Required action
Search the listing below for lines that hold the word "computer", and report only how many there are.

Information
**********

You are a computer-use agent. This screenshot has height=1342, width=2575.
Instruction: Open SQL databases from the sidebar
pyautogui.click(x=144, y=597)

**********

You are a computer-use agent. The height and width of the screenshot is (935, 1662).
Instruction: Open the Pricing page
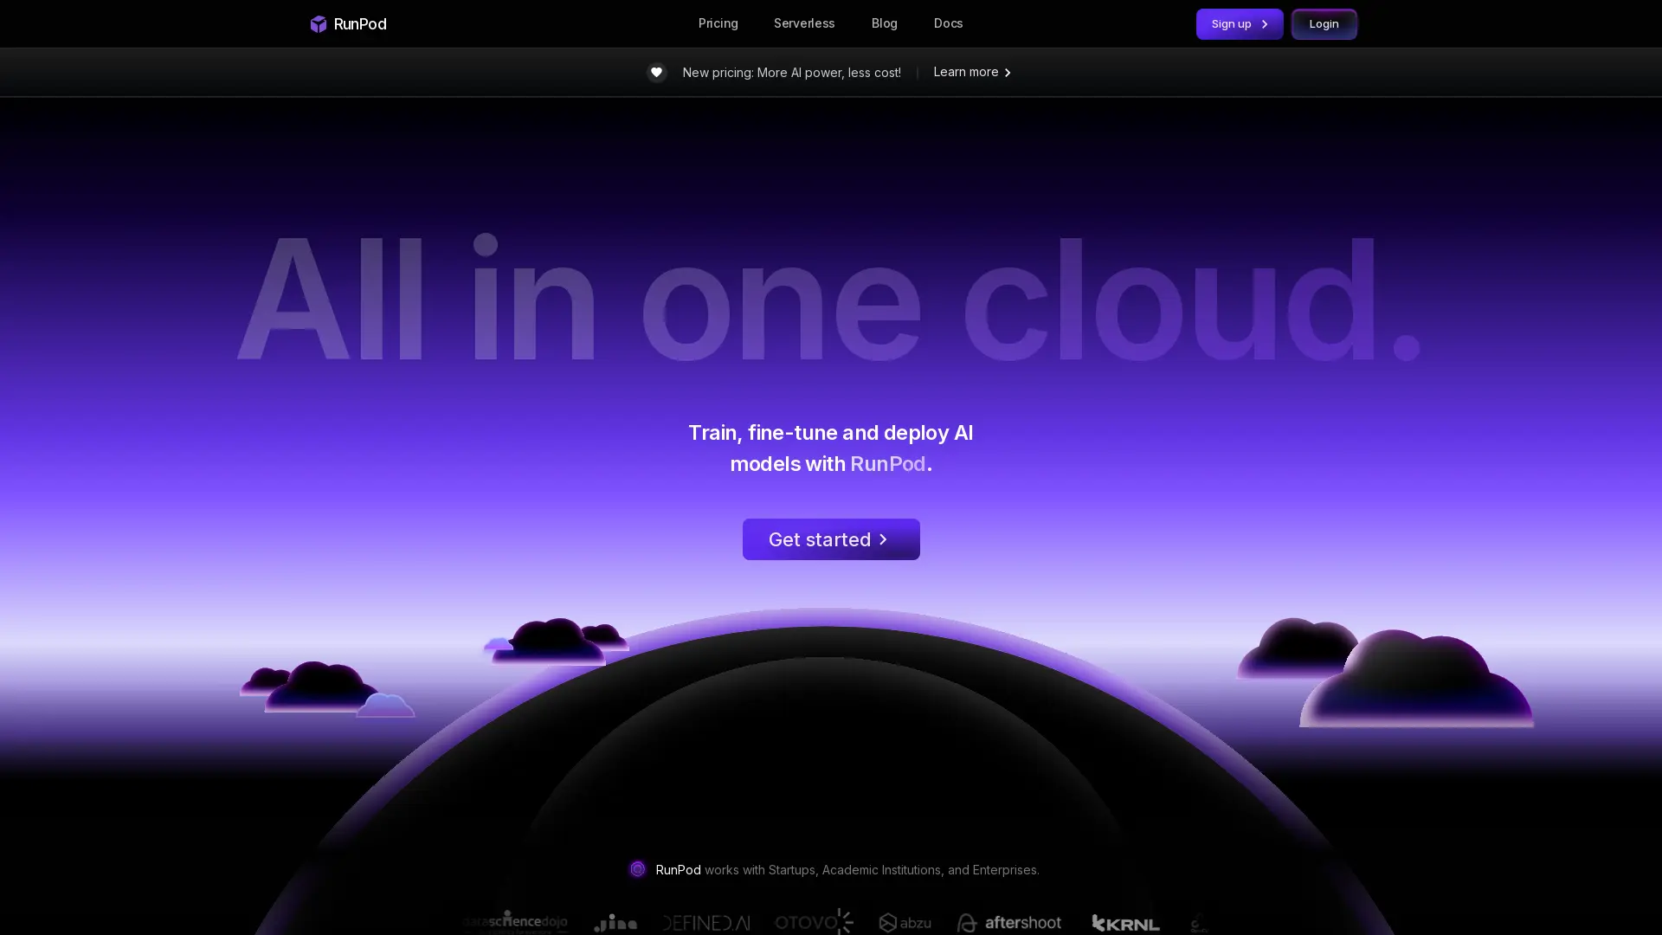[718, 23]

**********

Exercise result
2